Every line below needs to be reproduced exactly.

EXTRACTED DATA: Begin

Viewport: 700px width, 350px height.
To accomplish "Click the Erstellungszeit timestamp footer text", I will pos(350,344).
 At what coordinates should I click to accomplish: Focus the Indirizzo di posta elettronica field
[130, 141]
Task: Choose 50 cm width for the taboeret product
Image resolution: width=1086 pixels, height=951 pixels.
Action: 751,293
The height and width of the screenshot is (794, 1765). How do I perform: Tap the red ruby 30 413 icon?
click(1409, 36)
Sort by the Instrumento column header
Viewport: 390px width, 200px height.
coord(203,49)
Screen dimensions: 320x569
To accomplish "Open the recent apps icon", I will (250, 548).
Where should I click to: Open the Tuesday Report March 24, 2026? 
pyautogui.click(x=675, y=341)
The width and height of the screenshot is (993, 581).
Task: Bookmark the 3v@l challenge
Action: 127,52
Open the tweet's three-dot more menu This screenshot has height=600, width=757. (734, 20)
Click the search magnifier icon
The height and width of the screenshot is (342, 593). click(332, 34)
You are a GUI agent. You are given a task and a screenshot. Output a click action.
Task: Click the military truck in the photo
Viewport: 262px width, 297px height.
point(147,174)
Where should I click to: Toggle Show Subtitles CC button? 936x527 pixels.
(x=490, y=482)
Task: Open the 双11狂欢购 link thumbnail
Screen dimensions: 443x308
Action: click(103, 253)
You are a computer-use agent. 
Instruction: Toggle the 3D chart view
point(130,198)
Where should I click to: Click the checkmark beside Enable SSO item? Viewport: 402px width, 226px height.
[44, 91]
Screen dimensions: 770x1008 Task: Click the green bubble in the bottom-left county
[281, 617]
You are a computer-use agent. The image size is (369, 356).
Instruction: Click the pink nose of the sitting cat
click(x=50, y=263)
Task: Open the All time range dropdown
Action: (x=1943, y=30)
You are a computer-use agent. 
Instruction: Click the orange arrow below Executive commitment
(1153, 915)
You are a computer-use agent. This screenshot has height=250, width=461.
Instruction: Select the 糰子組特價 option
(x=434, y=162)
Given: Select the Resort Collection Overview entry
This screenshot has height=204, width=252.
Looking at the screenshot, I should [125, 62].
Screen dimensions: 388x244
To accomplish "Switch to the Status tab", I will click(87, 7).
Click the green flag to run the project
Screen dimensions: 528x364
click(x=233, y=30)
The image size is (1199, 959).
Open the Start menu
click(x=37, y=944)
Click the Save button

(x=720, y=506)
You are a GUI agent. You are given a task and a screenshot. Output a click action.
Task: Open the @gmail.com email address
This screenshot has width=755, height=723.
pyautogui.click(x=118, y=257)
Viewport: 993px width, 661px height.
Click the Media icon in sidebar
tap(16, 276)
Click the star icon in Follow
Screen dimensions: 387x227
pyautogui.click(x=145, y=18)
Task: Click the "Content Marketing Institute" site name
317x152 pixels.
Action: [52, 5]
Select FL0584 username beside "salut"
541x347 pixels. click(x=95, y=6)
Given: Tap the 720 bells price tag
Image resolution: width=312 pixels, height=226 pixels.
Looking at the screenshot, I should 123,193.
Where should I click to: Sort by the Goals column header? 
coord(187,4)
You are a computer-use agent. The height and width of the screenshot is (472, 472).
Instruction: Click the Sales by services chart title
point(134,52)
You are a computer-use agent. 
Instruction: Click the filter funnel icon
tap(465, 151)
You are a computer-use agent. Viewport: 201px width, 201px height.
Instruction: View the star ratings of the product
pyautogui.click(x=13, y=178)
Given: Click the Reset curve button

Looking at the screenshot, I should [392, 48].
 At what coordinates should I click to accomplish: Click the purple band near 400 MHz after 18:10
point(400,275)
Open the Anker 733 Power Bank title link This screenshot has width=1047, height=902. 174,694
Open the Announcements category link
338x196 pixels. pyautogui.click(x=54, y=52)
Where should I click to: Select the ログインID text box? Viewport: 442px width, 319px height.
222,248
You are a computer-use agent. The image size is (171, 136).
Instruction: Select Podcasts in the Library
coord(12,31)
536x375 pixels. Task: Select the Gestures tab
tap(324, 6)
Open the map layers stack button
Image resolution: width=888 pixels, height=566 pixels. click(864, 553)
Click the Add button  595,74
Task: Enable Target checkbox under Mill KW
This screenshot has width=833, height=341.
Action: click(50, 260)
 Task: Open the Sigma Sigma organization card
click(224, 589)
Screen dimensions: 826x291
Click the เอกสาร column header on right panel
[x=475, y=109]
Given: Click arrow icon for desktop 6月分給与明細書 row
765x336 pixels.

EXTRACTED DATA: End

RESPONSE TO THE EXERCISE>
Viewport: 700px width, 350px height.
To accomplish "Click the Erstellungszeit timestamp footer text", I will pos(350,344).
 At what coordinates should I click to accomplish: Focus the Indirizzo di posta elettronica field
[130, 141]
Task: Choose 50 cm width for the taboeret product
Image resolution: width=1086 pixels, height=951 pixels.
Action: 751,293
The height and width of the screenshot is (794, 1765). How do I perform: Tap the red ruby 30 413 icon?
click(1409, 36)
Sort by the Instrumento column header
Viewport: 390px width, 200px height.
coord(203,49)
Screen dimensions: 320x569
To accomplish "Open the recent apps icon", I will (250, 548).
Where should I click to: Open the Tuesday Report March 24, 2026? 
pyautogui.click(x=675, y=341)
The width and height of the screenshot is (993, 581).
Task: Bookmark the 3v@l challenge
Action: 127,52
Open the tweet's three-dot more menu This screenshot has height=600, width=757. (734, 20)
Click the search magnifier icon
The height and width of the screenshot is (342, 593). click(332, 34)
You are a GUI agent. You are given a task and a screenshot. Output a click action.
Task: Click the military truck in the photo
Viewport: 262px width, 297px height.
point(147,174)
Where should I click to: Toggle Show Subtitles CC button? 936x527 pixels.
(x=490, y=482)
Task: Open the 双11狂欢购 link thumbnail
Screen dimensions: 443x308
Action: click(103, 253)
You are a computer-use agent. 
Instruction: Toggle the 3D chart view
point(130,198)
Where should I click to: Click the checkmark beside Enable SSO item? Viewport: 402px width, 226px height.
[44, 91]
Screen dimensions: 770x1008 Task: Click the green bubble in the bottom-left county
[281, 617]
You are a computer-use agent. The image size is (369, 356).
Instruction: Click the pink nose of the sitting cat
click(x=50, y=263)
Task: Open the All time range dropdown
Action: (x=1943, y=30)
You are a computer-use agent. 
Instruction: Click the orange arrow below Executive commitment
(1153, 915)
You are a computer-use agent. This screenshot has height=250, width=461.
Instruction: Select the 糰子組特價 option
(x=434, y=162)
Given: Select the Resort Collection Overview entry
This screenshot has height=204, width=252.
Looking at the screenshot, I should [125, 62].
Screen dimensions: 388x244
To accomplish "Switch to the Status tab", I will click(87, 7).
Click the green flag to run the project
Screen dimensions: 528x364
click(x=233, y=30)
The image size is (1199, 959).
Open the Start menu
click(x=37, y=944)
Click the Save button

(x=720, y=506)
You are a GUI agent. You are given a task and a screenshot. Output a click action.
Task: Open the @gmail.com email address
This screenshot has width=755, height=723.
pyautogui.click(x=118, y=257)
Viewport: 993px width, 661px height.
Click the Media icon in sidebar
tap(16, 276)
Click the star icon in Follow
Screen dimensions: 387x227
pyautogui.click(x=145, y=18)
Task: Click the "Content Marketing Institute" site name
317x152 pixels.
Action: [52, 5]
Select FL0584 username beside "salut"
541x347 pixels. click(x=95, y=6)
Given: Tap the 720 bells price tag
Image resolution: width=312 pixels, height=226 pixels.
Looking at the screenshot, I should 123,193.
Where should I click to: Sort by the Goals column header? 
coord(187,4)
You are a computer-use agent. The height and width of the screenshot is (472, 472).
Instruction: Click the Sales by services chart title
point(134,52)
You are a computer-use agent. 
Instruction: Click the filter funnel icon
tap(465, 151)
You are a computer-use agent. Viewport: 201px width, 201px height.
Instruction: View the star ratings of the product
pyautogui.click(x=13, y=178)
Given: Click the Reset curve button

Looking at the screenshot, I should [392, 48].
 At what coordinates should I click to accomplish: Click the purple band near 400 MHz after 18:10
point(400,275)
Open the Anker 733 Power Bank title link This screenshot has width=1047, height=902. 174,694
Open the Announcements category link
338x196 pixels. pyautogui.click(x=54, y=52)
Where should I click to: Select the ログインID text box? Viewport: 442px width, 319px height.
222,248
You are a computer-use agent. The image size is (171, 136).
Instruction: Select Podcasts in the Library
coord(12,31)
536x375 pixels. Task: Select the Gestures tab
tap(324, 6)
Open the map layers stack button
Image resolution: width=888 pixels, height=566 pixels. click(864, 553)
Click the Add button  595,74
Task: Enable Target checkbox under Mill KW
This screenshot has width=833, height=341.
Action: click(50, 260)
 Task: Open the Sigma Sigma organization card
click(224, 589)
Screen dimensions: 826x291
Click the เอกสาร column header on right panel
[x=475, y=109]
Given: Click arrow icon for desktop 6月分給与明細書 row
765x336 pixels.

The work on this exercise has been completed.